Jan 9, 2009

What Makes Pastors Unhealthy?

I came across a fairly recent article by Little, Simmons, and Nelson (2007) in the Journal of Management Studies (one of the top management journals in the world) which reported a study on the leaders' psychological health. The title of the article is Health Among Leaders: Positive and Negative Affect, Engagement, and Burnout, Forgiveness, and Revenge. What is unique about the study is that it utilized pastors as its sample.

Ninety four all-male pastors from various congregations belonging to a denomination in a five-state region in the US participated and completed the survey questionnaire. Nearly 40% were senior pastors; the rest were pastors, exec pastors, worship pastors, youth pastors, etc. Hierarchical regression analyses were employed to analyze the data obtained from completed questionnaires which measure family-work conflict (family interferes with work-related responsibilities), work-family conflict (work interferes with family-related responsibilities), negative affect, positive affect, burnout, engagement, revenge behavior, forgiveness behavior, and perception of health.

The purpose of the study is to examine the positive psychological state engagement, the negative psychological state burnout, the positive behavior forgiveness, and the negative behavior revenge and their influence on the leaders' health.

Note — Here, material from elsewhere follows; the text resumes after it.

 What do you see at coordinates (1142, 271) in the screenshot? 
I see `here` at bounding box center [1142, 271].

The study was based on the assumption that the health of a leader has significant effects on the organization, its members, and the leader him/herself.

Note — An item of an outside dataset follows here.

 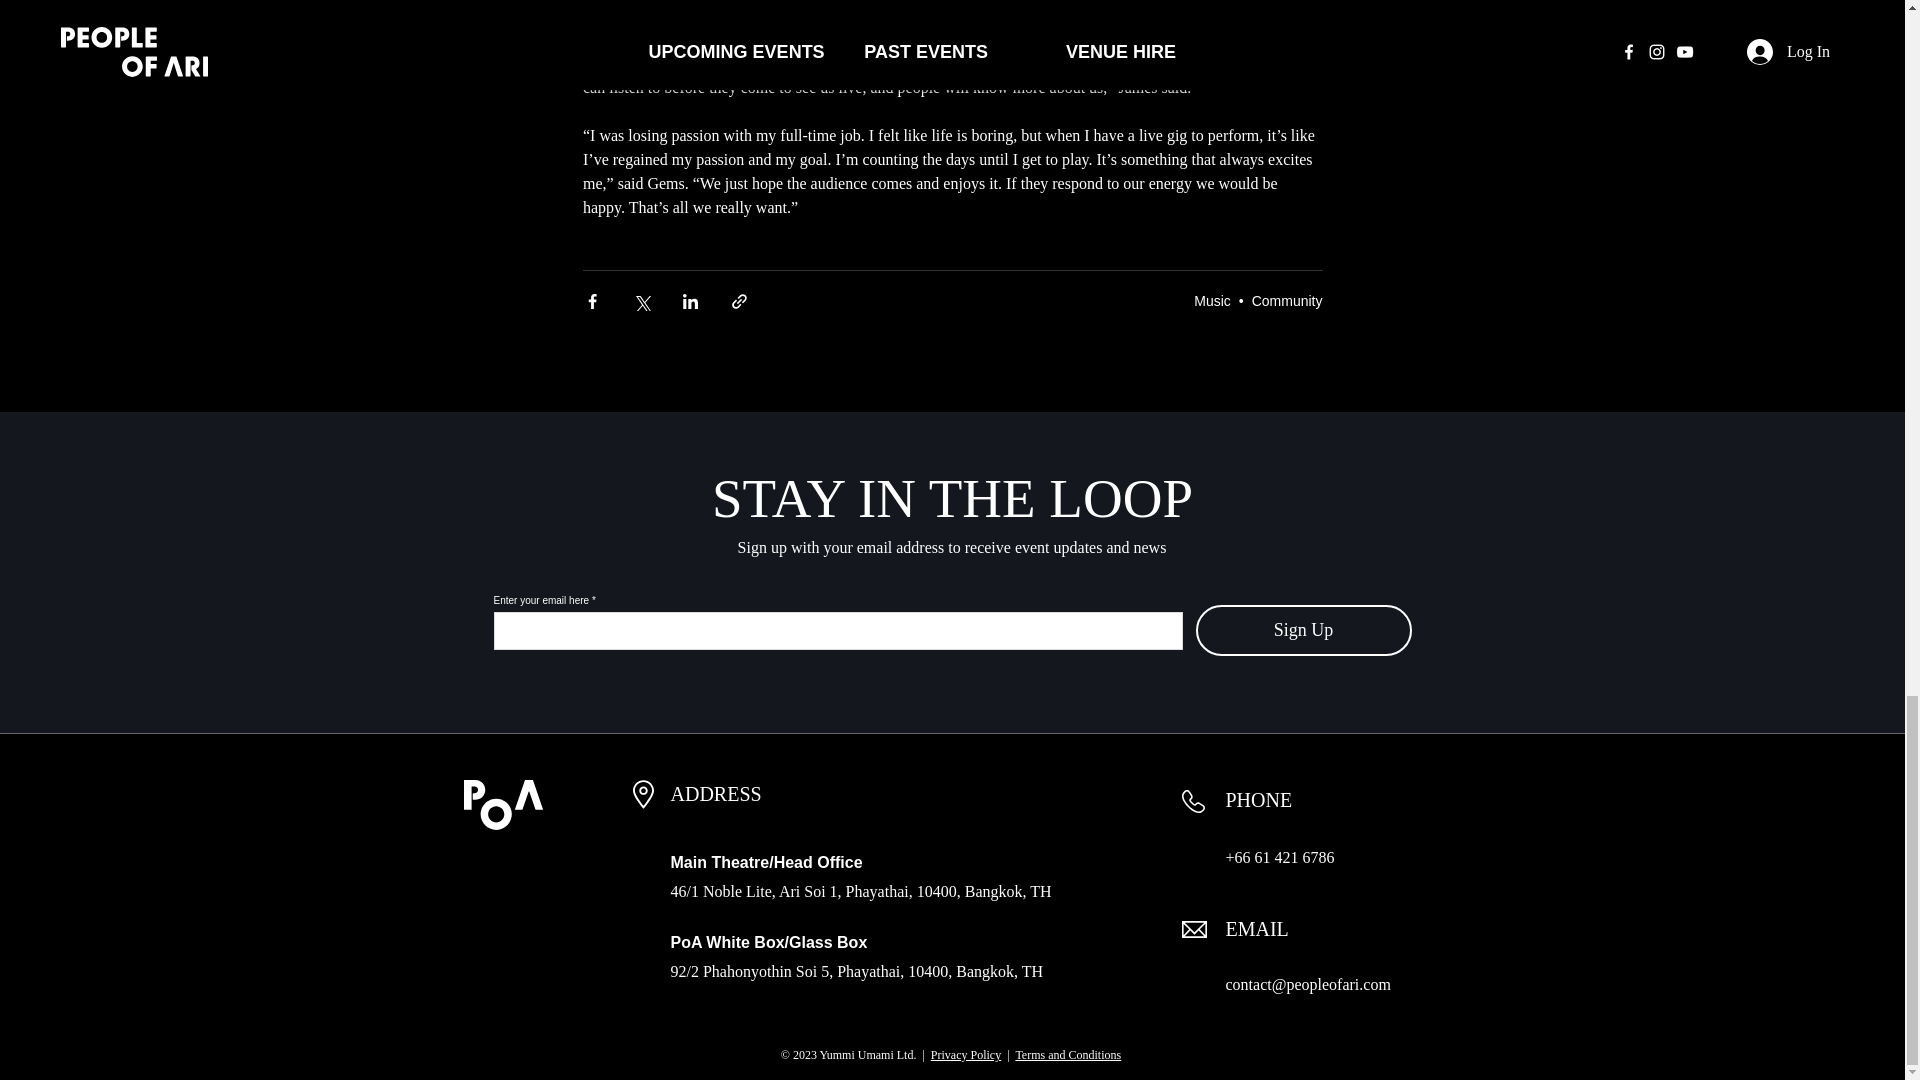 I want to click on Community, so click(x=1286, y=299).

To cut to the chase, their studies found the following points:

1. Only two of six variables that were hypothesized to predict health (positive affect and revenge behavior) were statistiscally significant predictors of health. What it means is as follows.

2. Positive Affect (PA) was found to be positively and significantly related to health. PA reflects the extent to which a person feels enthusiastic, active, and alert at work and derives pleasure from their general work environment and responsibilities. This study confirmed previous finding that a leader's PA level does affect his or her psychological health and effective functioning.

3. Revenge behavior was another factor that significantly predicts health, but in a negative way. The study used the definion of revenge as "the infliction of harm in return for a perceived wrong" (Bradfield and Aquino, 1999). The pastors were asked to think back over the last six months when another person offended them, then to write a few sentences describing the offence prior to completing the measure on revenge behavior which has the following items:
- I told them something was wrong with them
- I tried to make something bad happen to them
- I did something to make them get what they deserved
- I got even with them
- I prayed for God to deal severely with them

Interestingly, contrary to common belief, burnout was not significantly and negatively related to health. More interestingly, while the pastors in this study engaged in (thankfully) very little revenge behavior, when they did it even in a small degree it had a major negative impact on their health.

Another finding worth considering is that while work-family and family-work conflicts do not have a direct relationship with health, they are positively related to revenge behavior. Thus, when the pastor is being called at night to meet with bereaved families, hence miss his family time, the propensity to engage others in great emotional intensity (revenge) increases. Similarly, when the pastor's child complains that his dad is always absent from his soccer game because of ministry duties, the pastor is likely to respond vengefully towards the child (e.g., "There is nothing I can do about this. I am a pastor - don't you understand?")

The lessons are clear. If pastors want to maintain their psychological health, they need to ensure that (1) they really need to enjoy their work immensely as a matter of delight (not duty) and (2) guard their hearts against the raw emotions that might erupt as a result of the conflicts they have with their family and the congregations no matter how insignificant they may appear to be in the first place.